A Guide to the Guide

A word about some of our terms
By Debra Shore

The Big Picture: A thumbnail sketch of the history, geography, myths, and peculiarities of each park, as well as its little problems.

Traffic Report: How many people visited the park last year, and how many really visited it–i.e., spent at least one night in the backcountry.

Your Park Service at Work: A summary report card on the doings–the good, the bad, and the utterly ridiculous–of each park’s management.

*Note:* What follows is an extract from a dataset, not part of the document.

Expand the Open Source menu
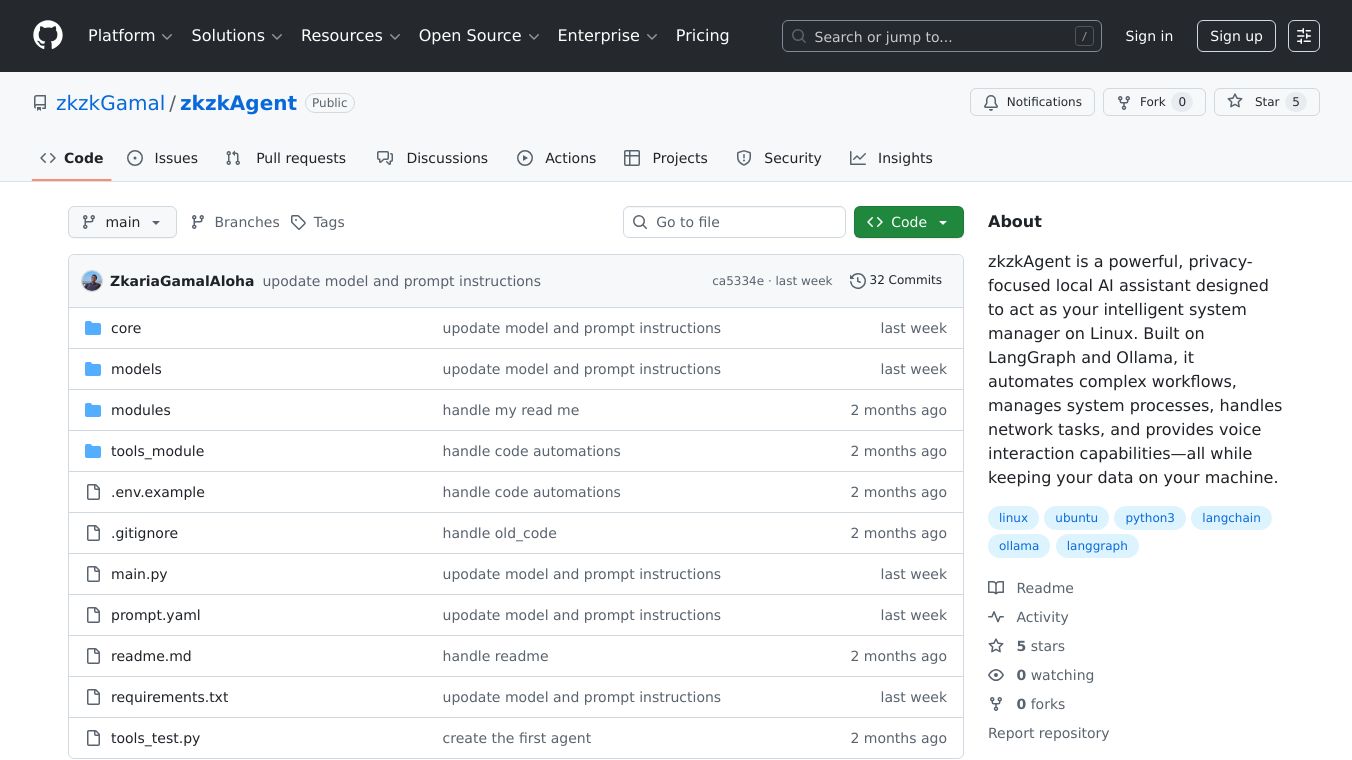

Where the Money Goes: How much do the parks spend on tourism, how much on science, and how much on maintaining their day-to-day operations? To get the answers, we’ve gathered figures from each park’s 1991 operating budget into the following categories: Science includes money for research (wildlife biology, plant
ecology, and geology) and collection of research data. Visitor services encompasses the costs of entertaining people (overseeing liveries, cafeterias, hotels), educating people (interpretative programs), and protecting resources from people and people from themselves (safety and law enforcement). Maintenance includes the
price of upkeep of everything from trails to bathrooms. What’s left over–expenses like administration, management, and employee housing–we’ve called Other.

Although each park receives other regional and systemwide money for special construction and research projects (Yellowstone received such money after the 1988 fires), the operating budget best represents the year-in, year-out priorities of each park. If science money in several of the parks seems alarmingly low, it should: Research accounts for only $29 million, or 2.1 percent,
of the Park Service’s gross $1.4 billion 1992 budget.

Fun Index: The bottom line, in which we answer the fateful question, can these parks show you a good time? on a scale of one (maybe you should consider a ball game instead) to five (wilderness nirvana).